Exercises to complete -
a) In the nerd psychology text, replace "trendy" with "fashionable" and write out the passage between "2. Why does" and "it is completed?", inclusive.
b) Answer these questions from the nerd psychology text:
(i) Who gave the Thursday keynote address at the MadExpo conference?
(ii) When were mirror neurons discovered?
(iii) What is the name of the author's wife?

Text block -
▬▬▬

Nerd Psychology

Charles_Garnier_architect

At the beginning of this month I was invited to give a keynote at the MadExpo conference opposite Jeff Prosise, who gave an amazing Thursday keynote address.  This was heady stuff and more due to the subject matter I proposed, “What Recent Breakthroughs in Nerd Psychology Can Teach Us About Software Development”, than my abilities as a public speaker.

The keynote attempted to address several intractable problems in software development using current psychological and neurological research:

    1. Why hasn’t the proliferation of software frameworks and tools made software development go any faster?
    2. Why does the obsolete technology we abandoned five years ago always eventually reappear as something new and trendy?
    3. Why do developers find it impossible to predict how long a task will take until it is completed?
    4. How much should a developer be paid for a mythical-man-month of work?
    5. What is this fear of “coupling” that all software architects seem to exhibit?

In the process, I also tried to solve another set of interesting problems:

    • Whether the brain can be hacked
    • The secret of the Mona Lisa’s smile
    • Why multi-tasking is a myth
    • Why nerds like puns
    • Why the Turing Test is a red herring

The crux of the talk revolved around what is coming to be known as the Autistic Spectrum of Disorders, which includes: Autism, Asperger Syndrome and PDD-NOS (a catch all for disorders that do not meet the requirements for Asperger but approaches it).

Various research has connected these disorders with what is commonly known as “the nerd”.  The two papers I cited in the talk were Ioan James’s Autism and Mathematical Talent and Nicholas Putnam’s  Revenge or tragedy: Do nerds suffer from a mild pervasive developmental disorder? which was published in Adolescent psychiatry: Developmental and clinical studies, Vol. 17.

Asperger Syndrome and PDD-NOS are interesting here for the qualities these disorders share with what we would think of as a high functioning software developer.  Though a bit laudatory, here is a quote from the pediatrician Hans Asperger on the disorder that bears his name:

It seems that for success in science or art a dash of autism is essential. For success the necessary ingredient may be an ability to turn away from the everyday world, from the simple practical, an ability to rethink a subject with originality so as to create in new untrodden ways …

Research on a neurological structure called mirror neurons, which were discovered in the late 80’s, are now believed to be associated with language acquisition and social aptitude.  Some researchers identify a flaw in the functioning of mirror neurons with disorders like autism.  If this is true, then it provides the clue as to why some people will turn away from social interactions and, in turn, have a large reservoir of concentration and obsessiveness which are turned to other, more mechanical, pursuits.

Pulling this talk together was deeply fascinating and I am indebted to my wife Tamara, a therapist as well as a highly accomplished hypno-therapist, for her help.

▬▬▬

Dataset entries
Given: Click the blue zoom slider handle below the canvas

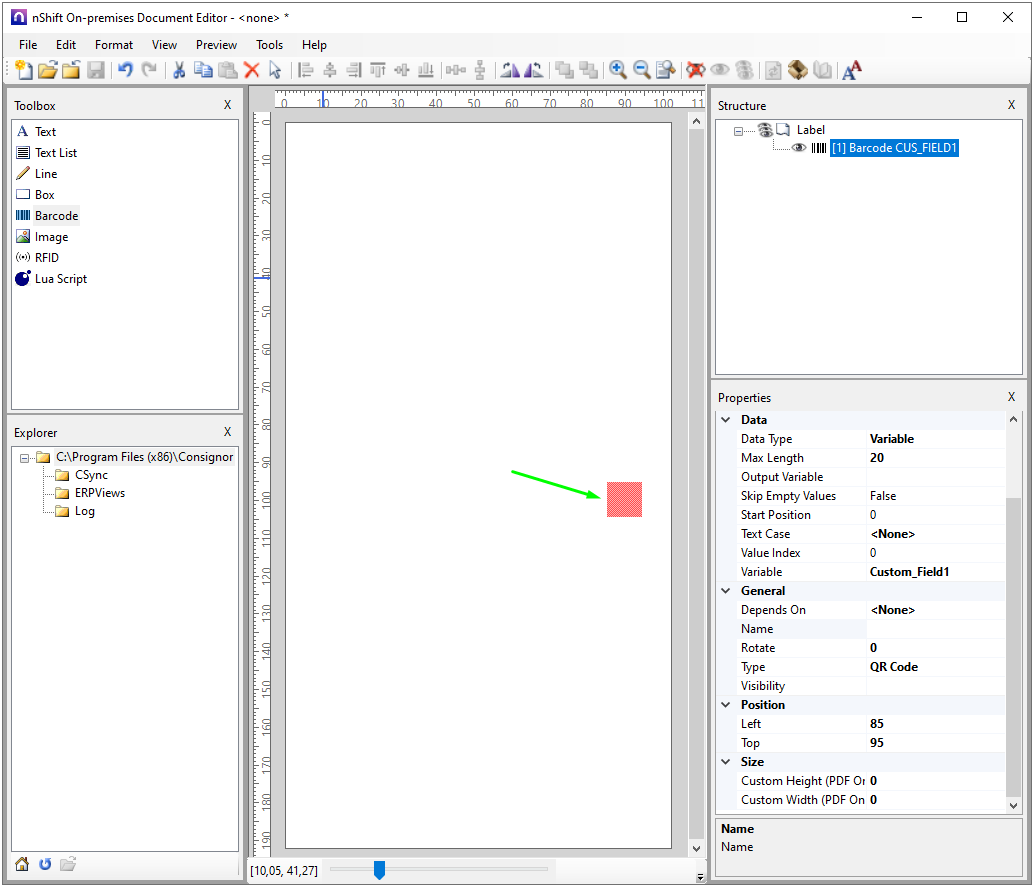Looking at the screenshot, I should [379, 870].

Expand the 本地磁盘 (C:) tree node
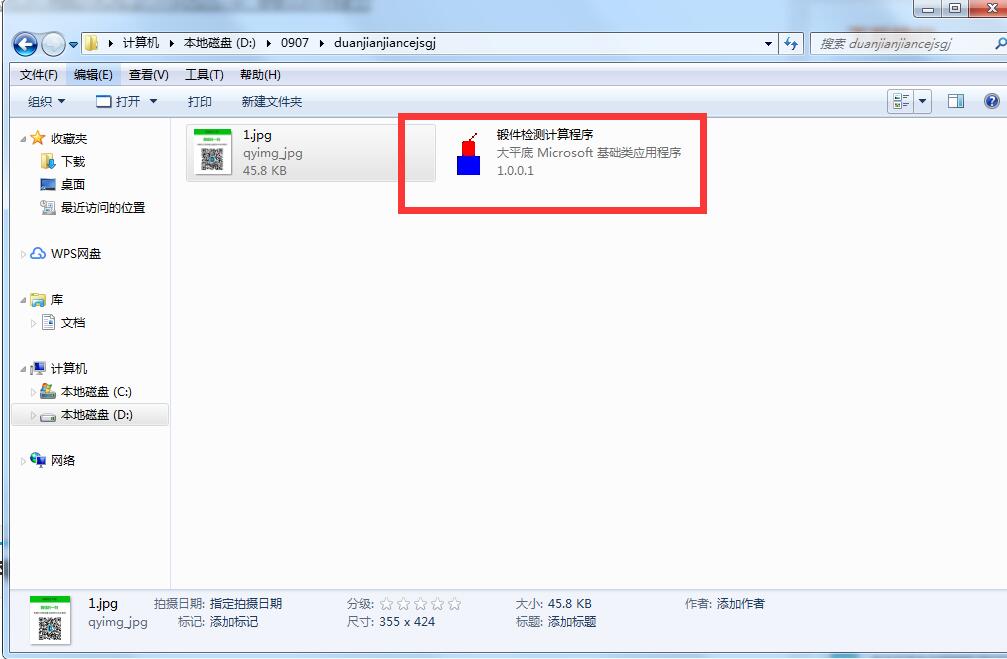33,392
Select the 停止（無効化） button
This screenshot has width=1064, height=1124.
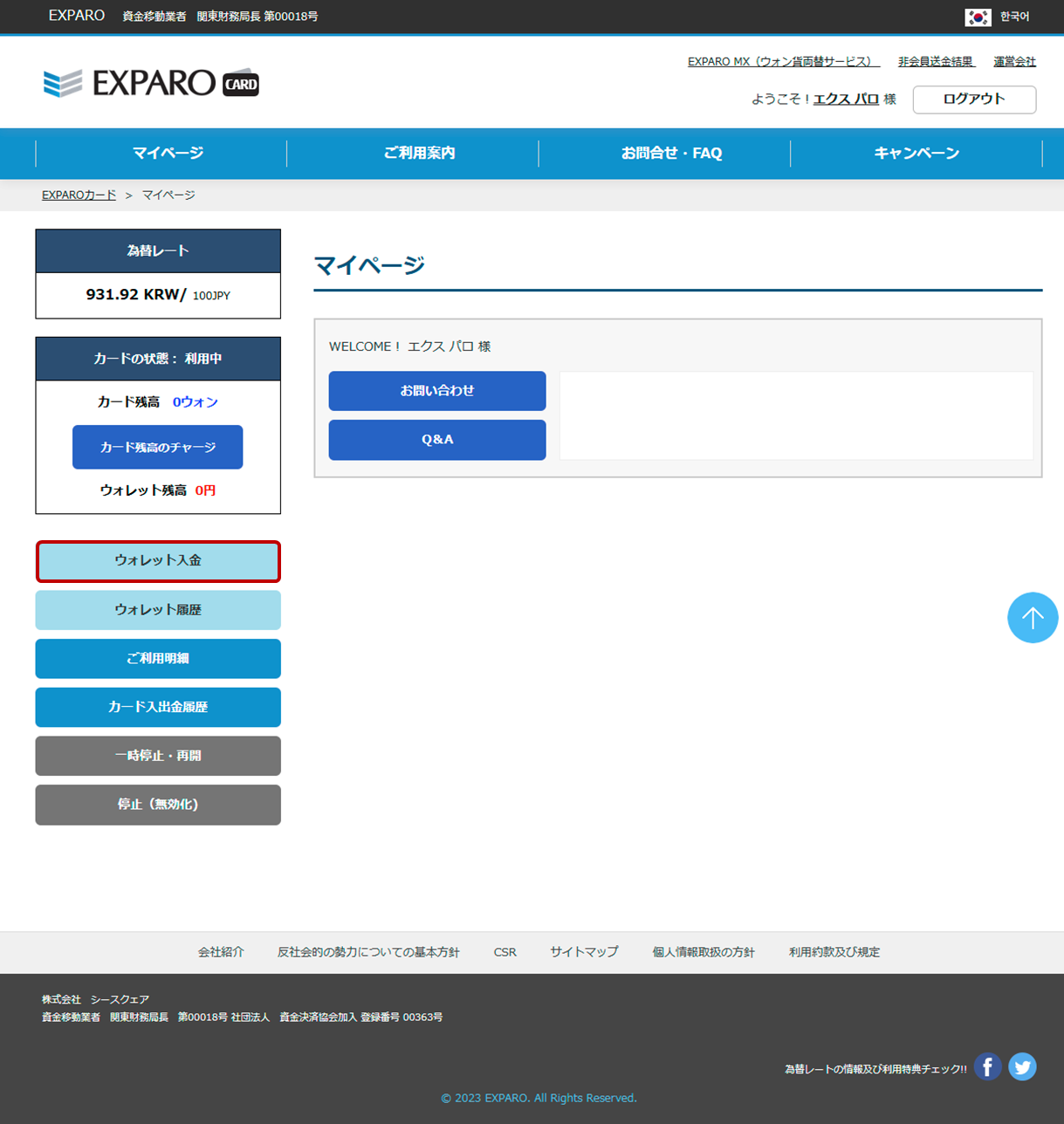(158, 805)
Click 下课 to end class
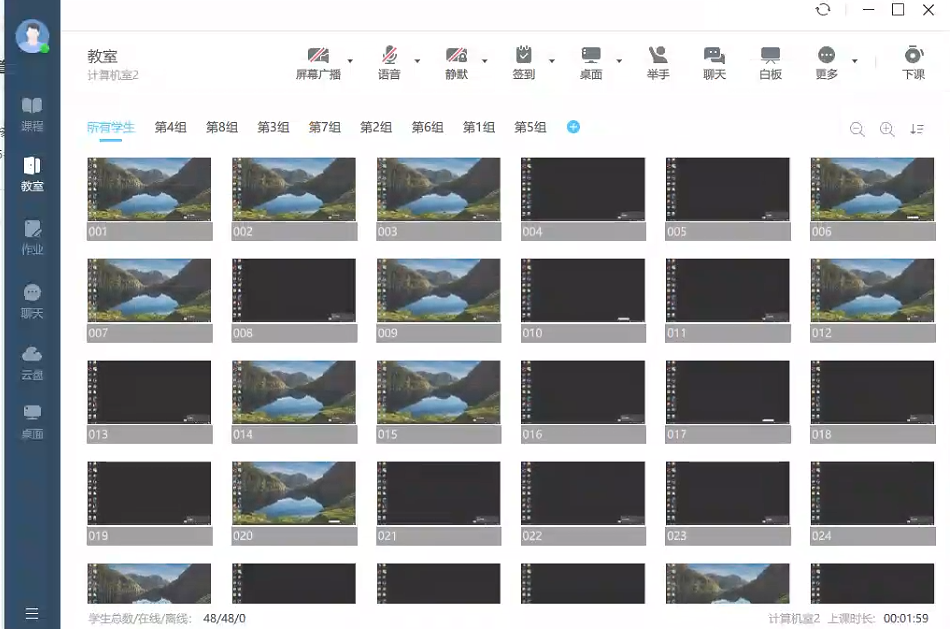The image size is (950, 629). click(913, 57)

▬▬▬

Solutions to the tasks -
a)
2. Why does the obsolete technology we abandoned five years ago always eventually reappear as something new and fashionable?
    3. Why do developers find it impossible to predict how long a task will take until it is completed?

b)
(i) Jeff Prosise
(ii) In the late 80's
(iii) Tamara